_WHAT IS REQUIRED_
Update the listing from the line containing "Screen dimensions: 724x1568" through the line containing "I will coord(718,455)." by replacing "chevron" with "arrow", and reproduce only those lines with nothing else altered.
--- start MATERIAL SHOWN ---
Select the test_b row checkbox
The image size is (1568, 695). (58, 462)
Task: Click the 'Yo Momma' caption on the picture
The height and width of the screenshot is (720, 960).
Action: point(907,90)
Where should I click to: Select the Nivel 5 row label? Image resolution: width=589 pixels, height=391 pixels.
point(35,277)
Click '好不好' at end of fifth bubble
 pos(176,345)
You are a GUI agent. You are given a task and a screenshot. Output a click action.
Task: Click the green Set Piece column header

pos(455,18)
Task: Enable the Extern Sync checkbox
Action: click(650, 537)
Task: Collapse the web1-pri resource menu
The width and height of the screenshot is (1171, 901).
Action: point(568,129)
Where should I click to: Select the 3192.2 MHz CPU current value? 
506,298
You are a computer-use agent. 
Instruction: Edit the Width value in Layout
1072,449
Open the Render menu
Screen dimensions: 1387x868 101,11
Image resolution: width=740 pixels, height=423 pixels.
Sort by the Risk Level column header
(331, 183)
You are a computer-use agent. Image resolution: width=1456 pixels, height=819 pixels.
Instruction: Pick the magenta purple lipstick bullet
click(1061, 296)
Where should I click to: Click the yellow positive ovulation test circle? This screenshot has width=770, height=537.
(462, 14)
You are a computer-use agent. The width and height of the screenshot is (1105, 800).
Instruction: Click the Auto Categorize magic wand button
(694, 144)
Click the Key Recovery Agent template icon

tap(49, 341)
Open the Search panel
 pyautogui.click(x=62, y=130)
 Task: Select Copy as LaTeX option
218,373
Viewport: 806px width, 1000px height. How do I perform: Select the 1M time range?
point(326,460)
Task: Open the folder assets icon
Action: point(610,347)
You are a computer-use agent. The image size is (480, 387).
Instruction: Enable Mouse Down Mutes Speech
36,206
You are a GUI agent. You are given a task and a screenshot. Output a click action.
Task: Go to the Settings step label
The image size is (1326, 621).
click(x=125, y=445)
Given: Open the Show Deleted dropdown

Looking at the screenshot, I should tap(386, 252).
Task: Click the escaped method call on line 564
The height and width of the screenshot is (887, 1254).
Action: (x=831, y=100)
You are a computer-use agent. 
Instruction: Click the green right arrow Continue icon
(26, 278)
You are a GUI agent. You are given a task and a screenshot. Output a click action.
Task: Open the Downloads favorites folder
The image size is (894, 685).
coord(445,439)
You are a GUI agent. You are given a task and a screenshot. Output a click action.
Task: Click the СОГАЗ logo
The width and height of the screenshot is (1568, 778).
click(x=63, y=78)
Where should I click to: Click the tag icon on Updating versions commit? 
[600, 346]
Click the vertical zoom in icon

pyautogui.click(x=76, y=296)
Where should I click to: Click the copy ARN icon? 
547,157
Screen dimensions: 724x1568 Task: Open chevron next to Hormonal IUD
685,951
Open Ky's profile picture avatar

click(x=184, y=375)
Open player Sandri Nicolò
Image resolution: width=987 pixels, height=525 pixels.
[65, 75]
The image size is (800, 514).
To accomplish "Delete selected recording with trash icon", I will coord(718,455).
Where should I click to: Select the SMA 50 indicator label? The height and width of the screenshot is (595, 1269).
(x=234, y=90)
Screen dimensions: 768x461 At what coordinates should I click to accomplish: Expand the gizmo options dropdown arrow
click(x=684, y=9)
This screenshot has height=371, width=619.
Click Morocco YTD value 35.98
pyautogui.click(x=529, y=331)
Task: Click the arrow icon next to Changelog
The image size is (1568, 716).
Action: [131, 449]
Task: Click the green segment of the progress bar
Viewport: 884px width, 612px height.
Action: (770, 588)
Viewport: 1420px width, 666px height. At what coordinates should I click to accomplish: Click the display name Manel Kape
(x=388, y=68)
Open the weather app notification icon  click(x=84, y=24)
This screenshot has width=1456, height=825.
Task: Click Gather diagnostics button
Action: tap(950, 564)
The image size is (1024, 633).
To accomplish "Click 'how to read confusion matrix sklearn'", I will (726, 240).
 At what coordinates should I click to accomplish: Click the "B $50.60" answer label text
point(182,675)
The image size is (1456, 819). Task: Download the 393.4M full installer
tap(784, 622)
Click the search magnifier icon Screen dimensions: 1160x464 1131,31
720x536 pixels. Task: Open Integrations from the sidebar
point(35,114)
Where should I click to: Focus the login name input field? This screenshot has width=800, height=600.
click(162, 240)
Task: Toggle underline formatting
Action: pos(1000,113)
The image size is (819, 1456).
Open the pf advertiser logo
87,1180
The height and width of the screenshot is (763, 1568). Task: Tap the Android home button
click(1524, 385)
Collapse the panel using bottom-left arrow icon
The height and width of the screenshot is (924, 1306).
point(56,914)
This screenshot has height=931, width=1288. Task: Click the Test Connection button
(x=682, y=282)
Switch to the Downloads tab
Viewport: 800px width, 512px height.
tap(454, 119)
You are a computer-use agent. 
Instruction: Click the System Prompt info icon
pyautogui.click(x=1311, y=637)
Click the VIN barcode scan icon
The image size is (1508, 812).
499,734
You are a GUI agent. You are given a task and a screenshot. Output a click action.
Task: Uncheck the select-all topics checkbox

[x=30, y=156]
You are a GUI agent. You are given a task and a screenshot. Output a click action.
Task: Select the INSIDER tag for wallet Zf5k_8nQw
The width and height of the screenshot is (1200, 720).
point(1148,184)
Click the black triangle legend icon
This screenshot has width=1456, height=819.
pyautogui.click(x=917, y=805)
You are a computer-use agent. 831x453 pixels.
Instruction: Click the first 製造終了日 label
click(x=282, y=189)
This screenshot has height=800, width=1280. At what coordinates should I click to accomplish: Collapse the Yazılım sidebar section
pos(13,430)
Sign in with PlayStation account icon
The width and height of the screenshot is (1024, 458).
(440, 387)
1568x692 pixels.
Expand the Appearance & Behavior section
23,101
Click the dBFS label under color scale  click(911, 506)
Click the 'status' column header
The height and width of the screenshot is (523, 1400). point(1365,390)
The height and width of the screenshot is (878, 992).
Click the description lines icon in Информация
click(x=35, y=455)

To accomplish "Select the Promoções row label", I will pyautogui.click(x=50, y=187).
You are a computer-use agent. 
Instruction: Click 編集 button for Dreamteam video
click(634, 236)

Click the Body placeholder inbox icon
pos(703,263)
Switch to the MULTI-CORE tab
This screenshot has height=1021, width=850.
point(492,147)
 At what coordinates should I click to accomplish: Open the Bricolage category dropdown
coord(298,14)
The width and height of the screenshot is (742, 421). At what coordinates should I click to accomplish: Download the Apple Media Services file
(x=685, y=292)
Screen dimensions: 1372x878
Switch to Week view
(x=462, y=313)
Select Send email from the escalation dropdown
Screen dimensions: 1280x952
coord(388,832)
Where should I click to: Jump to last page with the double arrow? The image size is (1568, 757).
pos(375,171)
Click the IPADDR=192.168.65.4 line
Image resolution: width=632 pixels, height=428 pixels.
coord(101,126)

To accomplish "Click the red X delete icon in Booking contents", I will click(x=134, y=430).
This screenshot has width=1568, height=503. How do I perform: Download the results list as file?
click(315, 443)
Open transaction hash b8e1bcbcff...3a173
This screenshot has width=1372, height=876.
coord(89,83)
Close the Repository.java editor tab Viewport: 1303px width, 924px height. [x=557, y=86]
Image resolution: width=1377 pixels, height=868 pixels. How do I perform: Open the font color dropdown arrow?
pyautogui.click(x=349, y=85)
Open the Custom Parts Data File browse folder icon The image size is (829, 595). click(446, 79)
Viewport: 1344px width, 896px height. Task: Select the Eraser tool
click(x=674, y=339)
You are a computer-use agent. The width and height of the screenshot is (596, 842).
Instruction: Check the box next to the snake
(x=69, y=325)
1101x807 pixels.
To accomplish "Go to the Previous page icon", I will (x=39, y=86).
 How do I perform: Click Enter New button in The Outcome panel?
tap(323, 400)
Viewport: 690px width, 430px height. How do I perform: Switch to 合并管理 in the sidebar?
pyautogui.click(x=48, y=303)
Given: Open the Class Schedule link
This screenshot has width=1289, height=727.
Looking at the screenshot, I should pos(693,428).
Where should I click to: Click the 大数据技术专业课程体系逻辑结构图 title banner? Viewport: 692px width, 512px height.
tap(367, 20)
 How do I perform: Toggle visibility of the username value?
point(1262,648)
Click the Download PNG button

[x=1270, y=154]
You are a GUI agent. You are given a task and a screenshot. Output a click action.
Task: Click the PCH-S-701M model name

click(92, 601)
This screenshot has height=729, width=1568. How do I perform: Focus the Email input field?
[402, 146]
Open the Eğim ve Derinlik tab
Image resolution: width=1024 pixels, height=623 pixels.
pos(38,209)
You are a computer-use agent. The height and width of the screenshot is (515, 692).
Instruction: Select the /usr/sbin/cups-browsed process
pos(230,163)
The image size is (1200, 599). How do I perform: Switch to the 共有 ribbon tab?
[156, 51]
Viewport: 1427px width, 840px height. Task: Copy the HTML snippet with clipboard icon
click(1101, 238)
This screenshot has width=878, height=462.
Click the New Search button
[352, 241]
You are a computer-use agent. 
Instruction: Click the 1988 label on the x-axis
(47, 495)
--- end MATERIAL SHOWN ---
_ANSWER TO THE EXERCISE_
Screen dimensions: 724x1568 Task: Open arrow next to Hormonal IUD
685,951
Open Ky's profile picture avatar

click(x=184, y=375)
Open player Sandri Nicolò
Image resolution: width=987 pixels, height=525 pixels.
[65, 75]
The image size is (800, 514).
To accomplish "Delete selected recording with trash icon", I will coord(718,455).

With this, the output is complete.